The farmer tried to persuade him that he was mistaken, there was no stranger in the house, the accoucherke had been there but she was gone. He was trying to convince the increasingly irate man to leave. At that point, the neighbor took out his revolver, threatening to kill him if he didn’t give him the accoucherke. Fela came out from her hiding place. ‘‘Why do you want me,’’ she asked the furious man. ‘‘My wife had a baby. She is dying. You have to come home with me,’’ he said. The accoucherke put on her father’s old fur coat. Its inner pockets held her few instruments and drugs. She gestured to her daughter to get ready and come with her. ‘‘I need you, not the child. Leave her here,’’ the man said. Daniella’s mother refused. ‘‘Someone is going to shoot me,’’ she said, ‘‘It is impossible to survive this war. I want to help your wife, but I will not leave my child behind.’’ He reluctantly put away his revolver and they left.
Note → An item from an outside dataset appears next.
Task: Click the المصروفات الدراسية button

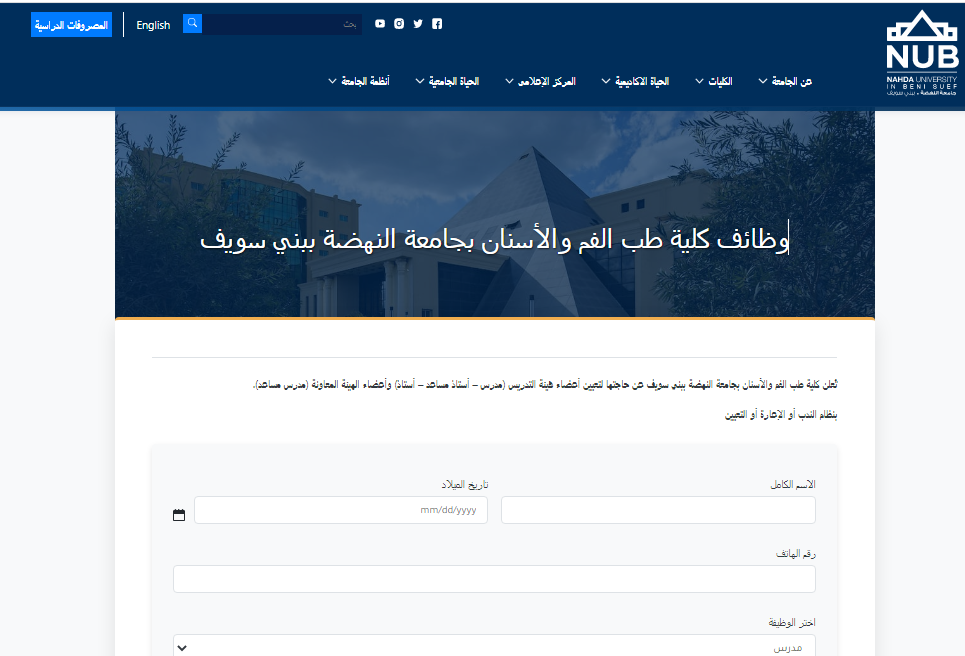Action: 71,25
They went out into the night. The man was a wealthy farmer, a gentleman, and a former Polish Army officer. His home was a world away from the simple peasant hut where they had been hiding. It had rooms, warmth, furniture, and carpets. They came into the house and went up to the room. It was lit by candles and smelled of blood. There was the woman, lying on a mattress. Under the bed was a large wooden laundry tub, slowly filling with blood. Above the bed was a gold framed Madonna and child. The woman was as white as a piece of paper and shaking. Her whole family was gathered, kneeling around her bed. The man’s eyes turned from his wife’s face as she lay on the bed, already almost a corpse, to Fela’s. ‘‘If you save her life I will save you,’’ he vowed.
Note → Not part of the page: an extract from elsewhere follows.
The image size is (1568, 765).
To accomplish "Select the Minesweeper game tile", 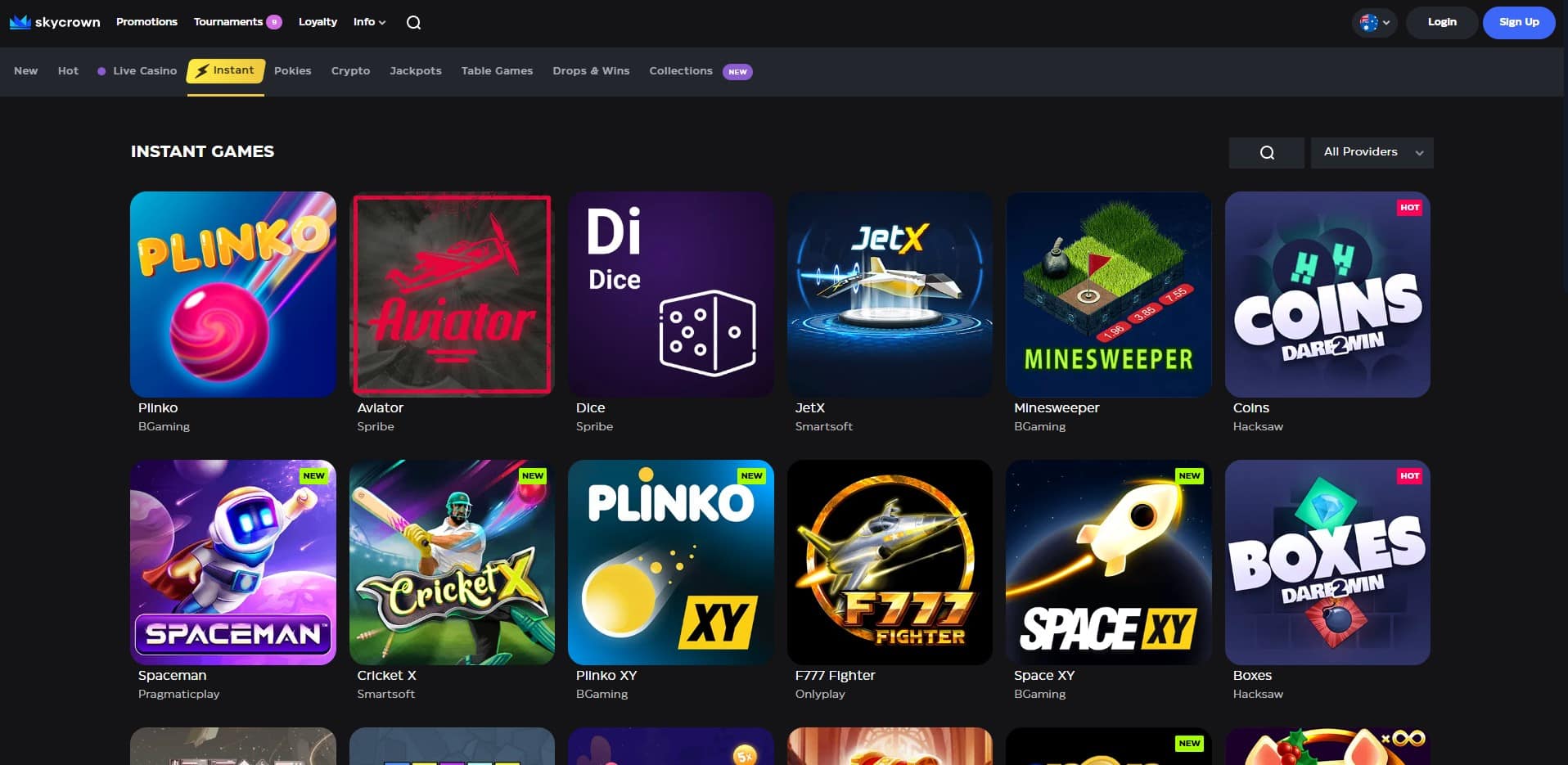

Daniella waited in the kitchen. The man sat in front of the fire, staring obsessively at the tiny baby on his lap, his face bleak and hopeless. A while later Daniella’s mother came down and washed her hands. ‘‘She is safe now,’’ she told the husband.
The man kept them safe for the remainder of the war. He rotated their hiding places so no one would suspect him. He took pride in hoodwinking the authorities. After the war Daniella and her mother made their way to Canada.
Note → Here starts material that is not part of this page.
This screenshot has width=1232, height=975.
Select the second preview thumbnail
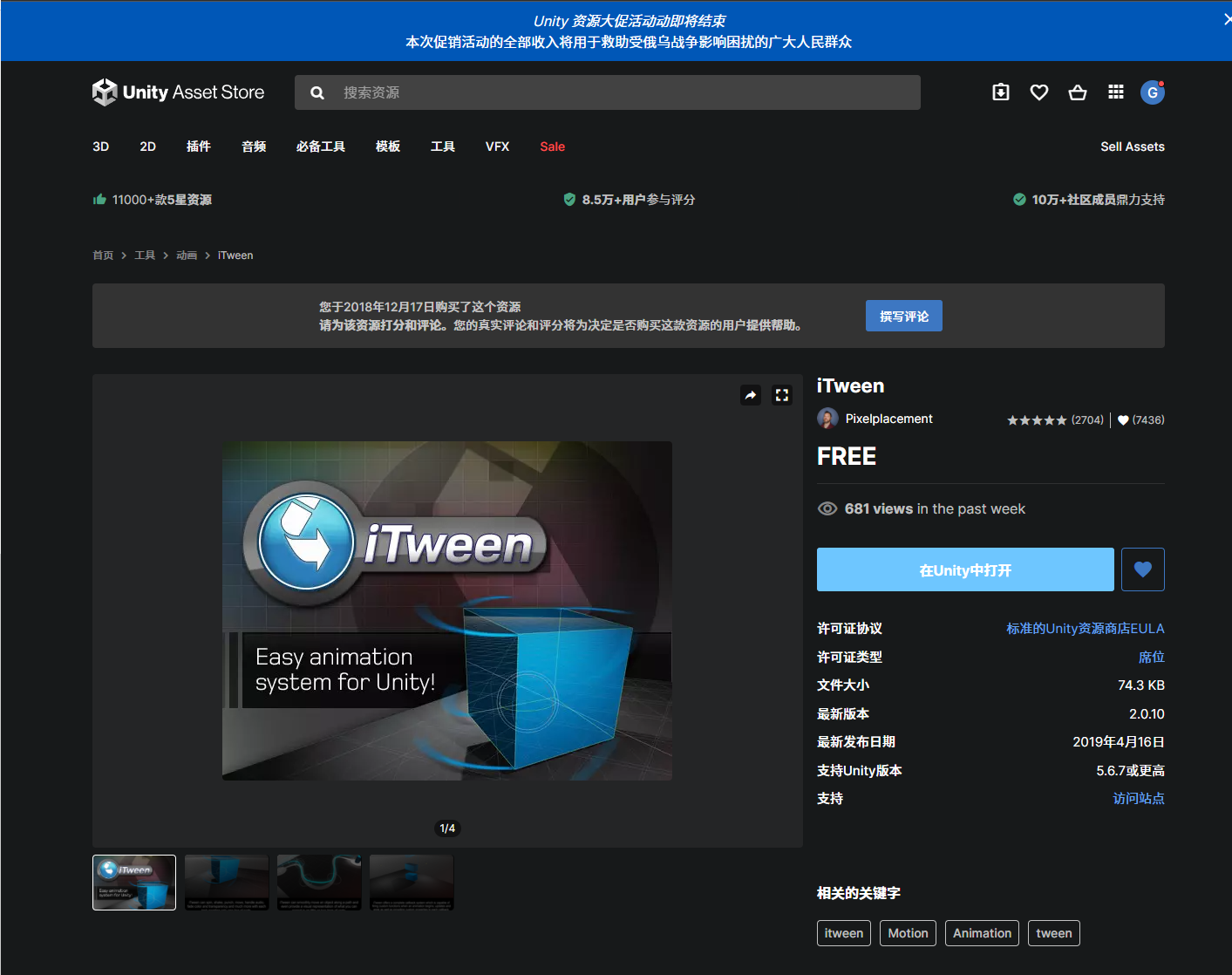(x=226, y=882)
I looked at my patient. The narcotic was working. Thankful for my small hand, I reached into the uterus and felt along the half-contracted wall. I found what I was looking for. In an act, probably as ancient as the history of people who help women in childbirth, I was able to grasp that small piece of placenta and membrane and pull it off the wall and out of the uterus. The patient gasped. I gratefully felt the uterus contract around my hand. One last squeeze and the bleeding stopped. The uterus was hard and stayed con- tracted. I looked at the sweating, anxious husband. ‘‘She is safe now,’’ I said.
I straightened up and looked around the room. What a cast of characters, I thought. I looked at the new immigrant Romanian parents, my Ukrainian-born resident, the nurse, whose parents had come from India, the Chinese-Canadian obstetrician, lurking in the hall, ready to help, the new little Canadian, a baby girl. It is a United Nations in this room, I thought, bonded by this act. Here in Toronto, it is a safe haven in a world of war and fear. Here we have created a place where women can give birth with compassion and safety.
1. Are there aspects of healthcare that cross generations? Why or why not? If there are, what would they be and why?
2. How do you imagine what the circumstances are for giving birth today in areas of conflict?